To test this, the authors overexpressed full-length NOS in mutant MB neurons that lacked all NOS isoforms. As predicted, axon regrowth was drastically delayed. By contrast, regrowth was normal when full-length NOS was overexpressed in healthy MB neurons expressing the truncated NOS isoform. Rabinovich et al. therefore concluded that expression of the truncated NOS isoform does disrupt the formation of functional NOS dimers, causing a rapid drop in NO levels. This change allows the formation of UNF–E75 dimers, which activate downstream signalling pathways to promote axon regrowth (Fig. 1). How expression of the short isoform is controlled over time remains unclear, and identification of the underlying regulatory mechanisms will be the key to deciphering this.
NO is known to regulate the synaptic connections between neurons13, changing their strength in a gradual, activity-dependent manner. This regulation primarily involves the classic NO signalling pathway, in which NO induces production of cyclic GMP molecules through activation of the enzyme soluble guanylate cyclase, leading to local changes in synaptic regions of the cell. By contrast, Rabinovich et al. describe a process in which NO exerts acute, switch-like regulation. This difference can be explained by the fact that the regrowth switch acts not through the classic pathway, but through UNF and E75 — transcriptional regulators that probably act in the nucleus to modulate the expression of many genes after dimerization.

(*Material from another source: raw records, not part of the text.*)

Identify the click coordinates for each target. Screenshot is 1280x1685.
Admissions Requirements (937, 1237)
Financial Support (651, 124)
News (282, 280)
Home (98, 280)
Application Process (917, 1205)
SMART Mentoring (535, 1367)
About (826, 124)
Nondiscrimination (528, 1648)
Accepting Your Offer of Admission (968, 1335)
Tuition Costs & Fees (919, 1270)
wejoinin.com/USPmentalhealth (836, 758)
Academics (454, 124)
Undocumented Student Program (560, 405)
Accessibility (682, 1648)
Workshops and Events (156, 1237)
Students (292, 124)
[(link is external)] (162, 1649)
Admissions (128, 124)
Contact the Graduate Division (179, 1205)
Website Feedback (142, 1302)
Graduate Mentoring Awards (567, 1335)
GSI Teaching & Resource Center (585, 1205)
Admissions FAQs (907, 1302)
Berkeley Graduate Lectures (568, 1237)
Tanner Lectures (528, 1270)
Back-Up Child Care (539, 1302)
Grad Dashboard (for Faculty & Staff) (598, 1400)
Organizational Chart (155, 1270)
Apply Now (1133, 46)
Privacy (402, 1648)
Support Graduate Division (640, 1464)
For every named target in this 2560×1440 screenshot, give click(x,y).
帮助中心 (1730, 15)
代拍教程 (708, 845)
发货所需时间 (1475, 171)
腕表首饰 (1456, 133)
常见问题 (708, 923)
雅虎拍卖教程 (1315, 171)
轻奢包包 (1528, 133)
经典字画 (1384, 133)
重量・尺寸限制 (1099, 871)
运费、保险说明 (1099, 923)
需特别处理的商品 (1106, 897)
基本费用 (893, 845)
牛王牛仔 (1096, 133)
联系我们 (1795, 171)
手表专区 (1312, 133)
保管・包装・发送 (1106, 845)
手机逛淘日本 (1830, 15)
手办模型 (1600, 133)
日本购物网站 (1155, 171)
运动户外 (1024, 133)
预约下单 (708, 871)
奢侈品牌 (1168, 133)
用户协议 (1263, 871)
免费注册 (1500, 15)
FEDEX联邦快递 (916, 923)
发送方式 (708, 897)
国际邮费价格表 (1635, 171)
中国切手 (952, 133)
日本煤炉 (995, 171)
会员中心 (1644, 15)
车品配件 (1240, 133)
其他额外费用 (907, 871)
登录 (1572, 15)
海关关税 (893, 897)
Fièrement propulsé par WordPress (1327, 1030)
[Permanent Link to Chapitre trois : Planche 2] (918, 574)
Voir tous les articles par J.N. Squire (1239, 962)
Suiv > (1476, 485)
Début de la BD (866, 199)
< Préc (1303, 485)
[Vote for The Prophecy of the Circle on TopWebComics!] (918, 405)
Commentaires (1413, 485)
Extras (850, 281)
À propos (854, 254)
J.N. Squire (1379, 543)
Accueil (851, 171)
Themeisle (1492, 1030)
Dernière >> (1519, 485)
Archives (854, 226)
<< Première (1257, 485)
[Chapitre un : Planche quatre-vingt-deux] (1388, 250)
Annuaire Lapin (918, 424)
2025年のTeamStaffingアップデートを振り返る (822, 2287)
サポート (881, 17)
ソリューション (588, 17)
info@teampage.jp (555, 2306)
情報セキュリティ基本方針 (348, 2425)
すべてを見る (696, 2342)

This is a role for NO that was previously unknown.
Pharmacological inhibition of NO–cGMP signalling in photoreceptor neurons of the pupal fly brain induces the formation of disorganized and overextended axons14. It is intriguing that, even in the pupal brain, NO has different roles in different neurons and acts through different downstream targets. Thus, rapid changes in NO levels might simultaneously activate several developmental programs according to cell type.
How high NO levels promote axon degeneration remains unclear. During metamorphosis, NO-mediated E75 inhibition activates another nuclear receptor, FTZ-F1 (ref. 12). During MB remodelling, FTZ-F1 mutant MB neurons show pruning defects7, raising the possibility that NO-mediated E75 inactivation is required for pruning. However, Rabinovich et al. found that E75 mutants also had modest pruning defects. Thus, in the pruning phase, NO signalling probably acts through a different pathway (Fig. 1). Many signalling molecules have essential roles in MB pruning7, including TGF-β, the steroid hormone ecdysone and FTZ-F1. Testing the interactions between these signals and NO at high NO levels would help to reveal how NO promotes axon degeneration.
Given that mammals also have versions of the UNF, E75 and NOS proteins, and that the first two act as a dimer whose formation is probably affected by NO levels, it is plausible that a similar, albeit slightly different, molecular mechanism is found in humans, perhaps functioning during developmental remodelling in the brain. A connection between neurological disorders and defective neurodevelopmental remodelling is now becoming evident1. As such, it is worth investigating whether the NO switch acts in species beyond fruit flies.